Looks Like Source vs Really is Source

In the previous chapter, we saw how to find out which files look like source according to the naming conventions:

        % tla inventory --names --source
        hw.c
        main.c

In this chapter, there's a new distincition: files which look like source according to their names, vs. files which really are source.

When you save your project tree in an archive, arch will store the files that really are source and ignore the rest. We can ask which files really are source by dropping the --names option to inventory :

        % tla inventory --source
        [no output]

It's a little more interesting if we include arch's own "system files and directories" in the listing:

        % tla inventory --source --all --both
        {arch}
        {arch}/.arch-project-tree
        {arch}/=tagging-method
        {arch}/hello-world
        [....]

but the thing to note here is that hw.c and main.c aren't listed. Arch thinks they are source in name only. The next section gives a recipe to fix that, and the sections after that explain what's really going on.

The add Command

We can tell arch that our files really are source, and should really be archived with the project, using the tla add command:

        % tla add hw.c
        % tla add main.c

And now we get a better answer from:

        % tla inventory --source
        hw.c
        main.c

A related command is tla delete :

        % tla delete hw.c

That doesn't delete the file hw.c itself:

        % ls
        hw.c            hw.c.~1~        main.c          {arch}

but it does remove it from the official list of source:

        % tla inventory --source
        main.c

For the sake of the examples, we need to put hw.c back in the list:

        % tla add hw.c

        % tla inventory --source
        hw.c
        main.c

Let's take a deeper look at what's going on when you tla add files:

Two Names for Every File

In the arch world, every source file (and directory) in your project tree has two names: a file path and a inventory id .

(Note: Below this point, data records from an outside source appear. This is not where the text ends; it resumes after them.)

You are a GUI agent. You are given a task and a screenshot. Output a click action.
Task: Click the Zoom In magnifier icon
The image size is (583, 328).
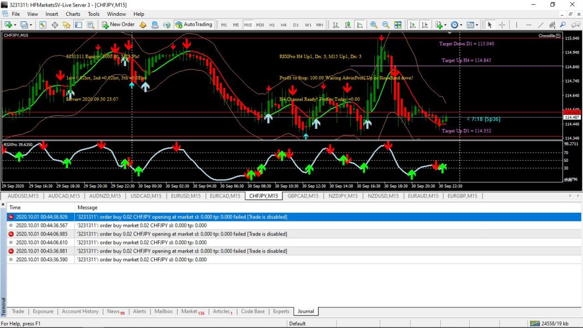click(x=374, y=25)
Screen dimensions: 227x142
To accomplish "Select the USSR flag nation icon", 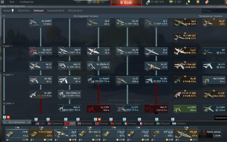I will 67,123.
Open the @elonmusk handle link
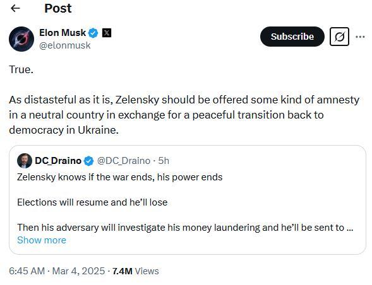This screenshot has width=372, height=285. pyautogui.click(x=65, y=45)
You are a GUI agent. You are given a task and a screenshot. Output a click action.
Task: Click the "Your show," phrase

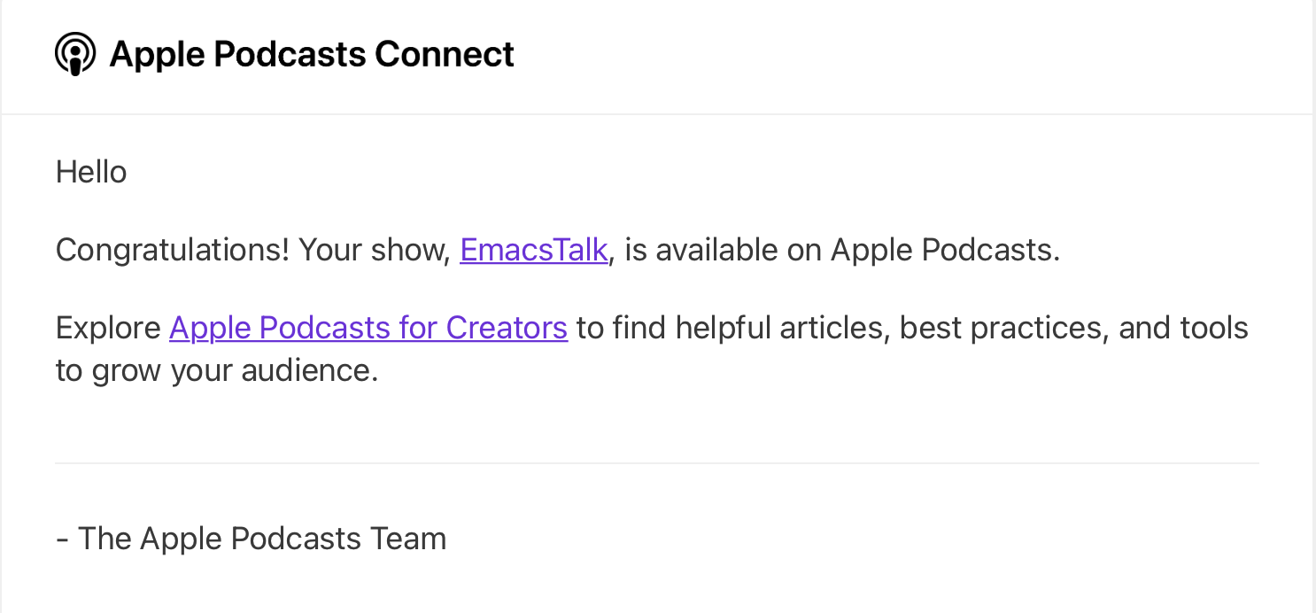(375, 251)
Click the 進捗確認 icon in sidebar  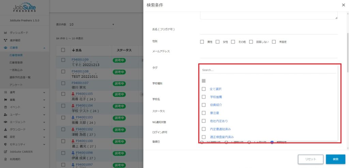tap(5, 40)
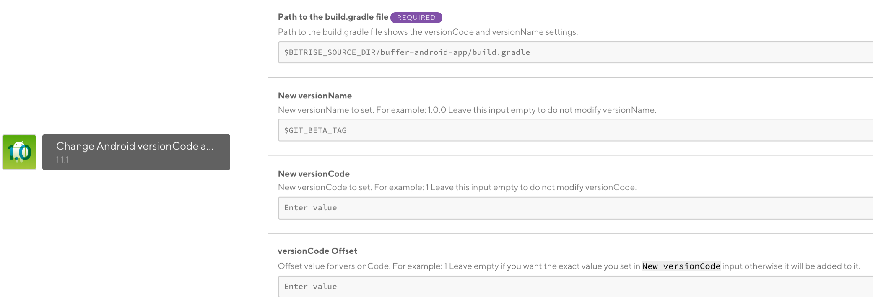Click the purple REQUIRED badge
This screenshot has height=305, width=873.
[416, 18]
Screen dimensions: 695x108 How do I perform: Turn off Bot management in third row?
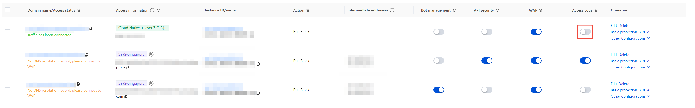(x=439, y=90)
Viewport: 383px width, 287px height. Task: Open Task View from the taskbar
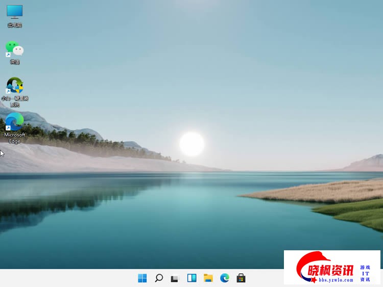175,278
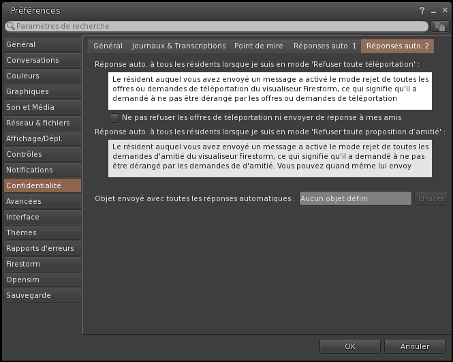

The file path of a file is the relative path to the file from the root of the project tree. It describes where within a source tree a file is located.

The inventory id of a file is a (mostly) arbitrary string that is unique to the file within the tree. The inventory id remains constant even if a file is renamed. So while the file path says where a file is located, the inventory id says which file it is that's stored at that path.

The purpose of tla add is to assign an inventory id to a file.

In our example, we can examine the ids:

        % tla inventory --source --ids
        hw.c    x_very_long_string
        main.c  x_another_very_long_string
        ^^^^    ^^^^^^^^^^^^^^^^^^^^^^^^^^
         |                |
         |           inventory ids
     file paths

Ordinarily, when a file is moved, its file path changes, but its inventory id should remain the same. The tla move command helps with this. Suppose that we:

        % mv hw.c hello.c

we should follow that with:

        % tla move hw.c hello.c

after which:

        % tla inventory --source --ids
        hello.c   x_very_long_string
        main.c    x_another_very_long_string

Note that hello.c has the same inventory id that hw.c used to.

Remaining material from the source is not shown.